Research Area
Aging

Grant Type
Network

Year
2002

Abstract

The principal problem faced by people with Down syndrome (DS) is life-long cognitive impairment. Our hypothesis is that cognitive dysfunction in DS is the result of an imbalance of specific genes on human chromosome 21, acting to cause abnormalities in the structure and function of synapses. The synapse is the point of information transfer between neurons. The proper function of synapses is central to the normal operation of neuronal circuits, including those that mediate cognition. Understanding cognitive dysfunction in DS mandates studies of synaptic function.

In studies on a mouse model of DS, we demonstrated marked abnormalities in the structure and function of hippocampal synapses. Because abnormalities in the hippocampus are implicated in cognitive failure in DS, we will study synapses in this brain region. Our work will address the genetic and cellular mechanisms of hippocampal synaptic dysfunction.
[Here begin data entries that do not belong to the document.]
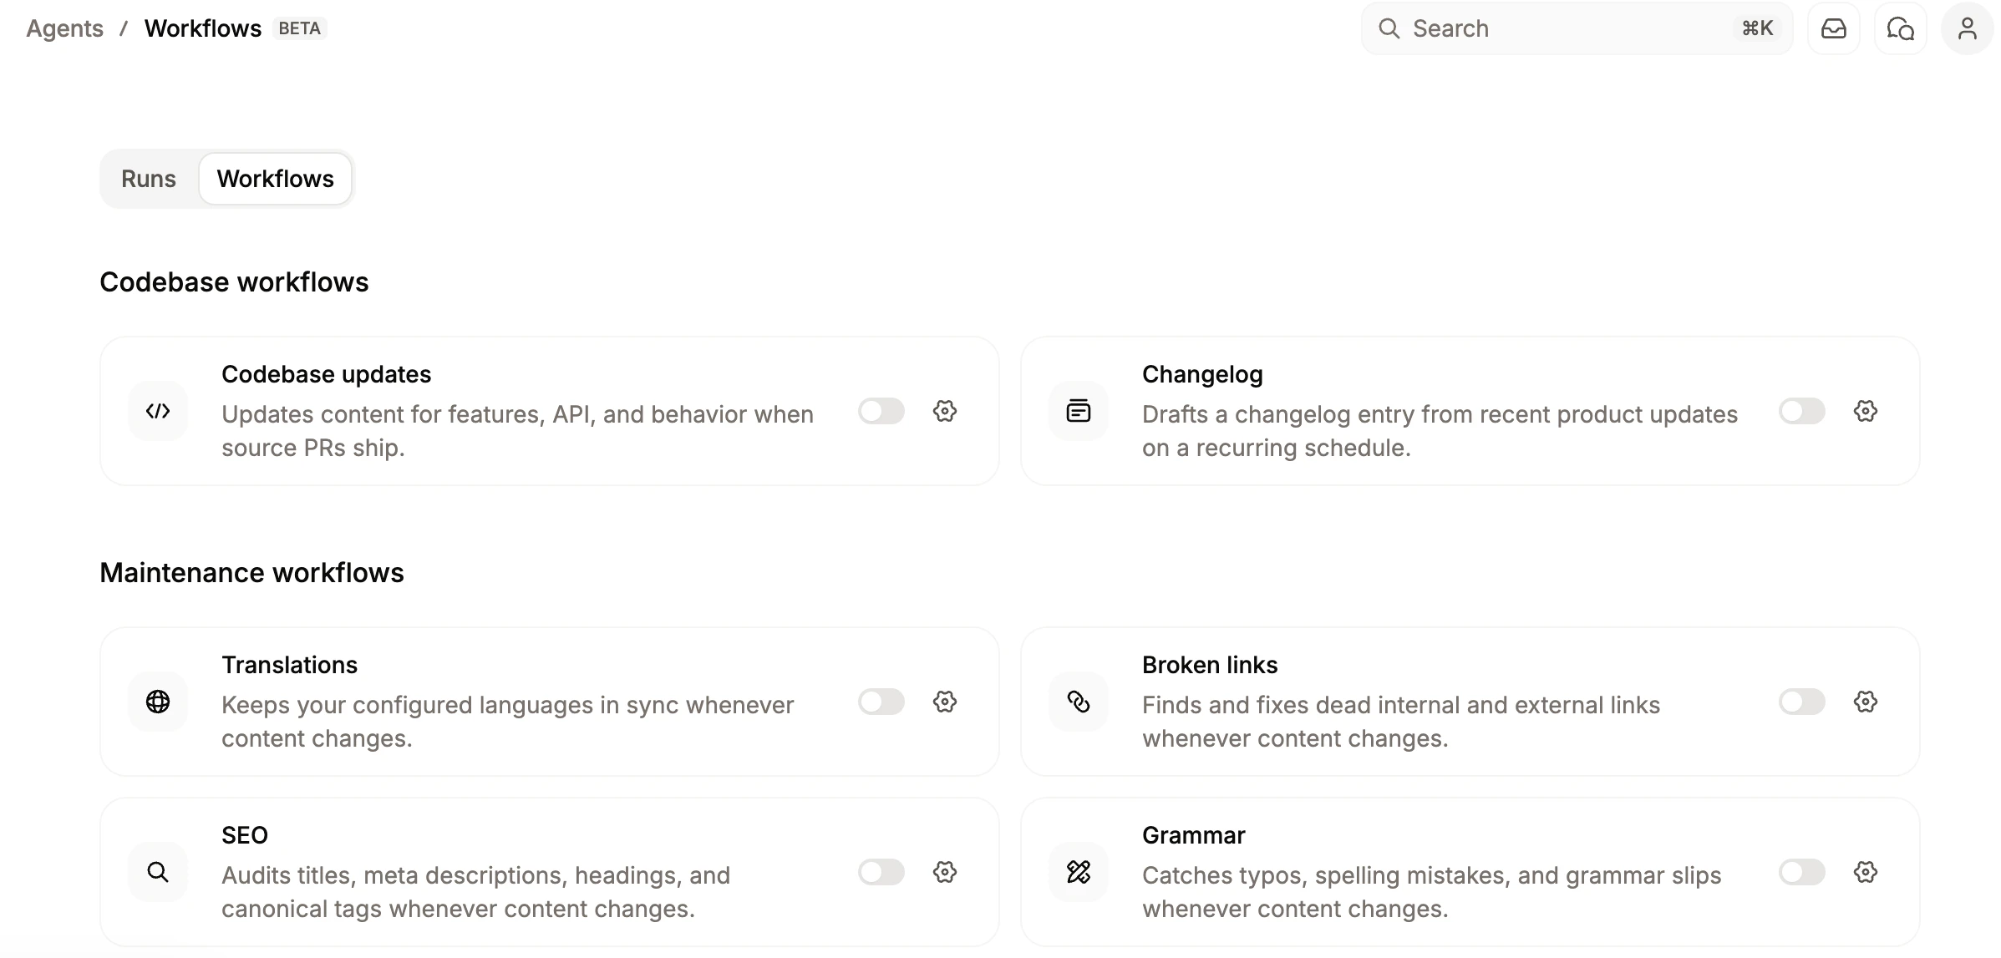The height and width of the screenshot is (958, 2001).
Task: Select the Workflows tab
Action: pos(275,178)
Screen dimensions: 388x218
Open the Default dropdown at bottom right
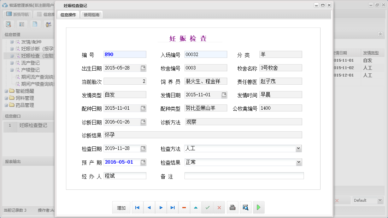(380, 200)
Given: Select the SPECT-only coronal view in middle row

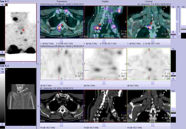Looking at the screenshot, I should point(149,64).
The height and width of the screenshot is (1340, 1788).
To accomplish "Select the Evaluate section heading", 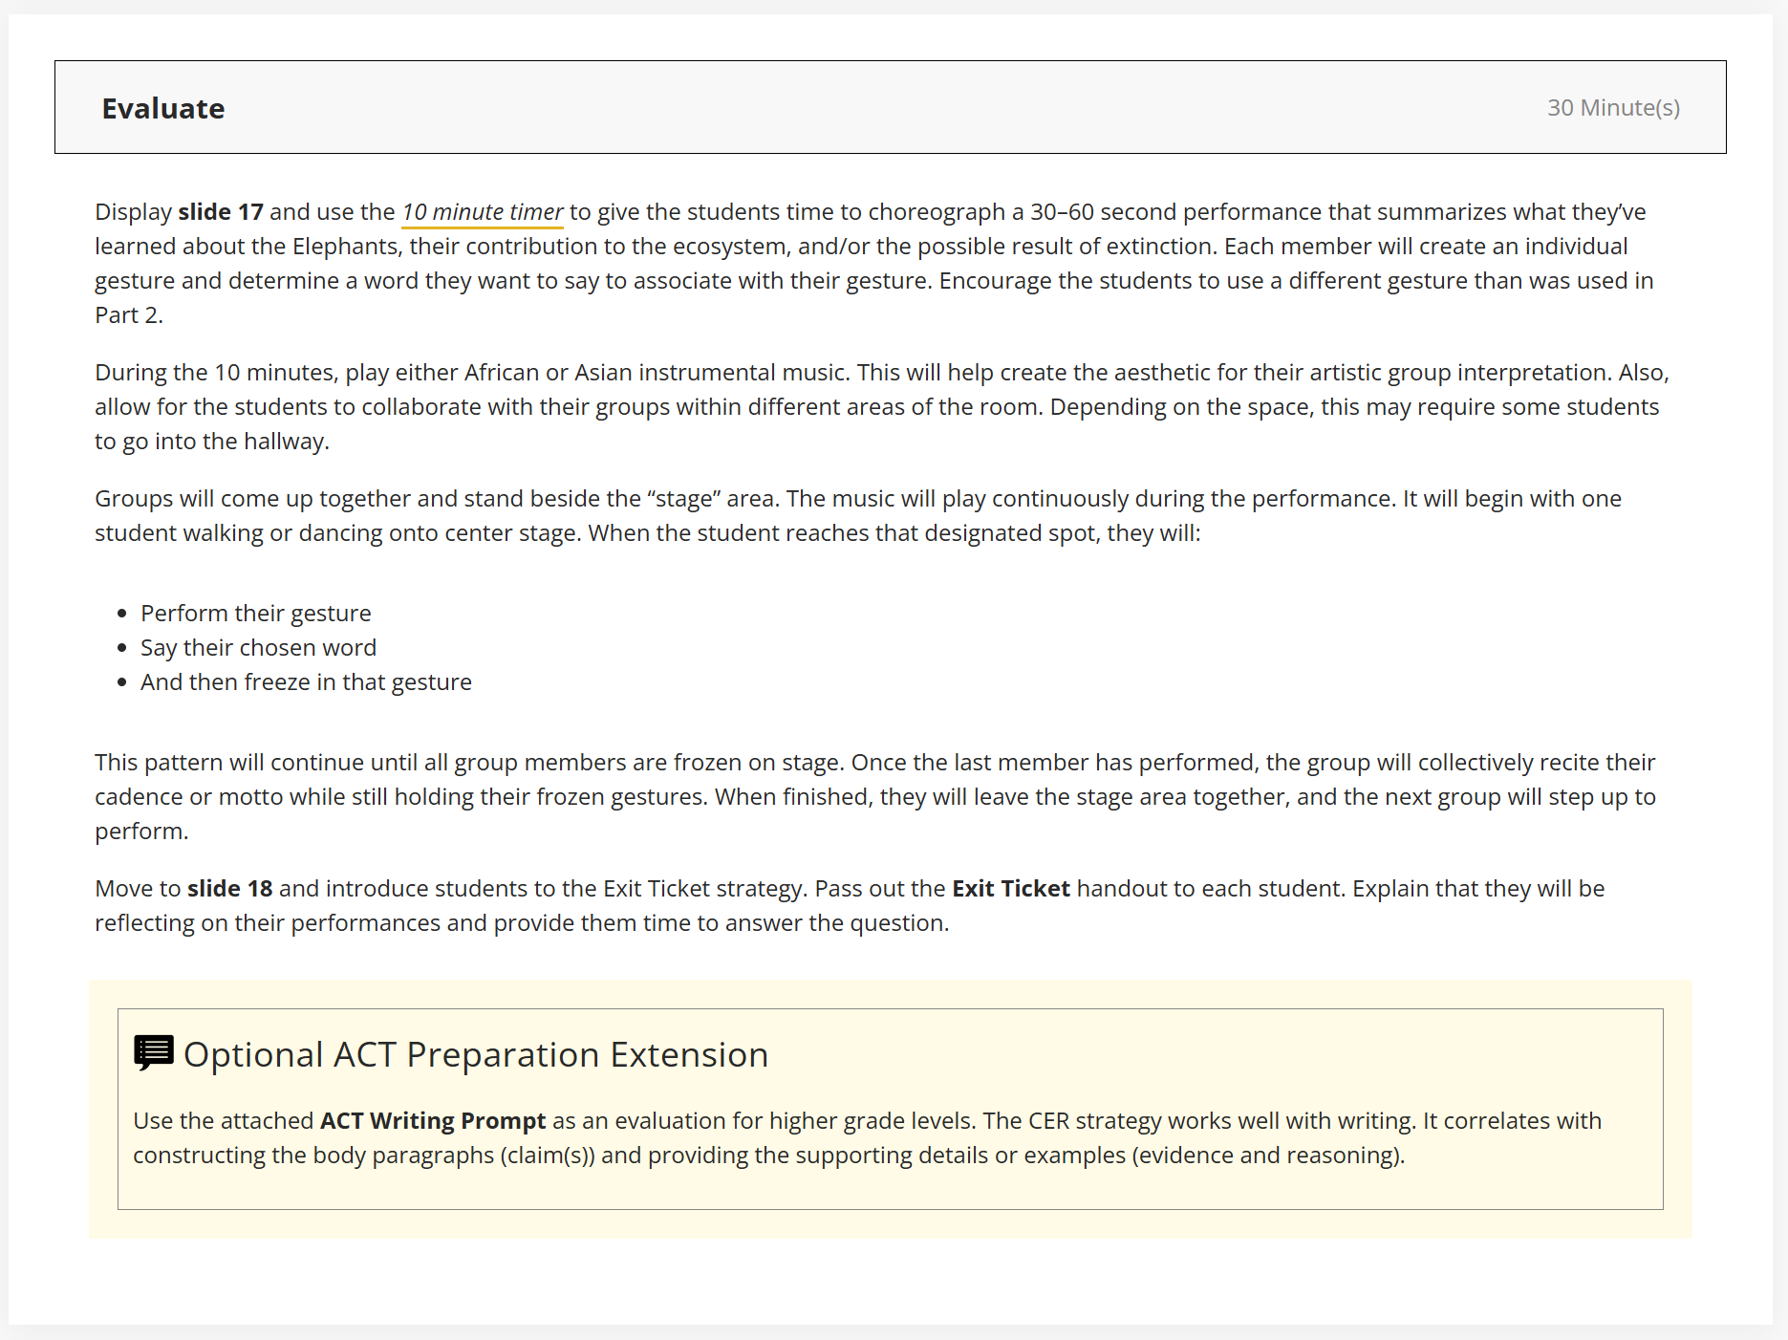I will [163, 109].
The program’s objectives will be: 1) to detail the changes in synaptic structure and function that characterize DS, 2) to define the genetic basis for these changes, and 3) to discover how an extra copy of the responsible gene(s) induces abnormal synaptic structure and function. We expect to discover important new insights into brain dysfunction in DS that will guide future attempts at treating cognitive impairment.